When they were announced as incumbents forever, Dr. MacCracken conceded that “the reading public are not far removed from the carefully selected body of electors in their judgment of greatness.” The lists of the populace were compared with those of the electors, and the two were more alike than had been foretold. The stream had been well panned.

 

Only three of the hundred electors failed vote: Theodore Roosevelt, who had accepted before becoming a candidate for Vice President; Ambassador Andrew White, who wrote from Berlin that he was “hoping to get at the list” (he never did); and Dr. George Post, then head of the medical school of the Syrian Protestant College, whose response was “delayed in the mail.”

 

Asked why, when 50 places were to be filled, only 29 persons were elected and 21 places still vacant, the Chancellor replied, somewhat cryptically, that “no harm has resulted form this, only great gain.” One increment of gain is that the first 29 panels in the Colonnade are designed by none other than the great Louis C. Tiffany and associates at Tiffany’s, known worldwide.

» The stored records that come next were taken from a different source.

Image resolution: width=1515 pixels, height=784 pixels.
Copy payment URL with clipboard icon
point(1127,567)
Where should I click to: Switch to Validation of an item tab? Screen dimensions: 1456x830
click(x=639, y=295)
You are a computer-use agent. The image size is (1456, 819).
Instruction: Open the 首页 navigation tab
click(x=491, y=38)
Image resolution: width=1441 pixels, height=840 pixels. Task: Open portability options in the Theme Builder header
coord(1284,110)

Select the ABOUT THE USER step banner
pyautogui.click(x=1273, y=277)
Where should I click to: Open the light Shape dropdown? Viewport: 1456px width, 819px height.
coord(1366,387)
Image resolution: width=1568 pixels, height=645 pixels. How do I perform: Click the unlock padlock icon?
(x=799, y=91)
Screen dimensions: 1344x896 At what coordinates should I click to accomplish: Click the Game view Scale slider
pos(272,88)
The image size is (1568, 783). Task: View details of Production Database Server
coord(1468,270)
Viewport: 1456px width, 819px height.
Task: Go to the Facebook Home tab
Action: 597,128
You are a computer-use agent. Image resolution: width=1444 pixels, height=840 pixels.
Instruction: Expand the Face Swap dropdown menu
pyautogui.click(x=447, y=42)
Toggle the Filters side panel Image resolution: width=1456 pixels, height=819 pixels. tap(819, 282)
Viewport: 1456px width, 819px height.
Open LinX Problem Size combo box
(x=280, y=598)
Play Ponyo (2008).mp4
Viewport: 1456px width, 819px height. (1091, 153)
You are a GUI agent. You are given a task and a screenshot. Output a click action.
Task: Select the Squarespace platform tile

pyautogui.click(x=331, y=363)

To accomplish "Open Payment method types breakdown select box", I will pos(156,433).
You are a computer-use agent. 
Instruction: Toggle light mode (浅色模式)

Another must have been the consolation of having to find support for only 29 effigies instead of the expected 50.

 

The 29 immortals were ranked by number of votes as follows with, to no one’s surprise, our greatest man leading the list, the only unanimous choice in the history of the Hall of Fame. A patchwork of 29 laudatory biographies occupies most of the pages of the “Official Book.”

 

 NAME  VOTES
1. George Washington 97
2. Abraham Lincoln 96
3. Daniel Webster 96
4. Benjamin Franklin 94
5. Ulysses Simpson Grant 93
6. Thomas Jefferson 91
7. John Marshall 91
8. Ralph Waldo Emerson 87
9. Robert Fulton 86
10.Henry Wadsworth Longfellow 85
11.Washington Irving 83
12.Samuel Finley Breese Morse 82
13.Jonathan Edwards 82
14.David Glasgow Farragut 79
15.Henry Clay 74
16.George Peabody 74
17.Nathaniel Hawthorne 73
18.Eli Whitney 69
19.Peter Cooper 69
20.Robert Edward Lee 68
21.Horace Mann 67
22.John James Audubon 67
23.James Kent 65
24.Joseph Story 64
25.Henry Ward Beecher 64
26.John Adams 62
27.William Ellery Channing 58
28.Gilbert Charles Stuart 52
29.Asa Gray 51

Noah Webster was a runner-up, defined as one receiving 30 votes or more, and ipso facto eligible to run without re-nomination in the next election, presumably in 1905, although more than once a follow-up election for 1902 had been announced.

 

With some amendments, chiefly increasing the majority required for election and changing the length of the waiting period from death — and some shifts in the screening committee — the rules for election were followed for the next 73 years.